BIDMC is linking its social documentation pilot with its ICD-10-CM/PCS implementation strategy. Halamka says physicians have been on board largely because they view this approach as a way to alleviate the burden placed on them to document more specifically.
There likely will be a period of trial and error as vendors continue to try to find the perfect solution that puts the patient front and center, experts say. “I often hear physicians say, ‘I didn’t even know the patient had a decubitus ulcer because that’s on the nursing notes, and I don’t see those,’” Hoffman says. Functionality that allows providers who are documenting in the record to easily access other providers’ notes via a drop-down menu while documenting their own individual notes will be key, she adds.
Patient engagement will be another important—and necessary—element of social documentation that will likely begin to emerge as the approach is vetted and altered. “Patients will become the agents of change in our new world of health care delivery,” van Terheyden says, adding that this not only reduces errors but also improves quality of care.
Two years ago, BIDMC, where patients have had access to the EMR since 1999, granted patients a passageway to progress notes. “Not only do we share with the patients what it is that physicians write every day, but we also allow the patient to add his or her own thoughts,” Halamka says, adding that patients will continue to have access to their records when the medical center rolls out its social documentation pilot program as well.
— Lisa A. Eramo is a freelance writer and editor in Cranston, Rhode Island, who specializes in HIM, medical coding, and health care regulatory topics.
BIDMC Expands Online Access to Clinician Notes
Online access to the notes physicians, nurses, and other clinicians write now is available for all primary care, orthopedics, and rehabilitation services patients at Beth Israel Deaconess Medical Center (BIDMC).
The medical center plans to have outpatient notes from all specialties available by the end of 2013 (with a majority of departments and divisions on board by November), reaching almost 250,000 patients. Inpatient notes are expected to become available in 2014.

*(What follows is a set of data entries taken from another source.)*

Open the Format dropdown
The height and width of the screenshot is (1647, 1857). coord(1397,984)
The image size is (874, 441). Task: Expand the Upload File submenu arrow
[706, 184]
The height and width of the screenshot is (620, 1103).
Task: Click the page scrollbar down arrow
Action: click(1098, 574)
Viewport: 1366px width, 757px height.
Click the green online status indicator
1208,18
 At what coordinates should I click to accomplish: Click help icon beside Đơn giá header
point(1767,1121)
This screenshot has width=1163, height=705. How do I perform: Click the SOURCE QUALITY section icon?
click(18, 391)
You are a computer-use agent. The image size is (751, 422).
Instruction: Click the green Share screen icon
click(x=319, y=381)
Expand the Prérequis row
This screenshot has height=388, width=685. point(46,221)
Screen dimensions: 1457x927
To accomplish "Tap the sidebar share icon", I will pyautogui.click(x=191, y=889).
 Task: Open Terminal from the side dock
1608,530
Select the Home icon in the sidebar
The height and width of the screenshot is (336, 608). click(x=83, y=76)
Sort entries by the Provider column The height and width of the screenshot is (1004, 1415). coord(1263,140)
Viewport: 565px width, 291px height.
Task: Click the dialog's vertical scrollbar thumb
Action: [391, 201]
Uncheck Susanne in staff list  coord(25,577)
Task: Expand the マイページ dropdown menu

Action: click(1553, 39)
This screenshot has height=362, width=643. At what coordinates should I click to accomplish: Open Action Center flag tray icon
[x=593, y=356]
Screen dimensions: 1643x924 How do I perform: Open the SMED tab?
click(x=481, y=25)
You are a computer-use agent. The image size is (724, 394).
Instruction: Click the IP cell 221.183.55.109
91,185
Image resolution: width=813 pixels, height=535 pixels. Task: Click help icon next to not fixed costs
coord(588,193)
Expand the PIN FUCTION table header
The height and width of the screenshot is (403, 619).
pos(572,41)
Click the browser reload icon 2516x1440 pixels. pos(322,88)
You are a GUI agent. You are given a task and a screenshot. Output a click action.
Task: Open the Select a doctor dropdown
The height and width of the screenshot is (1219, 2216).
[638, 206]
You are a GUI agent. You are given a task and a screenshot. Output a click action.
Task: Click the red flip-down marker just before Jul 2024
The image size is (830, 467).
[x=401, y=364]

“BIDMC is among the first medical centers in the country, and the first in Massachusetts, to invite patients to participate in this transparent approach to care,” says Mark Zeidel, MD, chair of BIDMC’s department of medicine. “We are confident that it is the right thing to do. Why? Many of our primary care physicians and patients were among more than 100 volunteering primary care physicians and 20,000 patients who completed a one-year, multicenter trial of OpenNotes. Doctors involved saw benefits for their patients and little, if any, burden for themselves.”
“What we see increasingly is that engaged patients have better outcomes,” says Kevin Tabb, MD, BIDMC’s president and CEO. “The study results showed that OpenNotes is a way to engage patients, so I’m really proud that our institution is adopting it in a big way.”
After each appointment or discussion, patients will receive an e-mail inviting them to read their visit notes on PatientSite, BIDMC’s secure patient website. Approximately 116,000 patients will have the opportunity to read their notes with this initial expansion.
Patients who took part in the 2010 OpenNotes study reported that reading these notes helped them better understand their health and medical conditions, take their medications as prescribed, and feel more in control of their care.
“I think it definitely helps patients take more ownership of their care and be more engaged in what’s happening,” says Kim Ariyabuddhiphongs, MD, a primary care physician who participated in the study. “This is a clear step towards, ‘this is about you, this is what we’re doing, and this is why it’s important’ and it just brings the patient into that whole discussion just a little bit more.”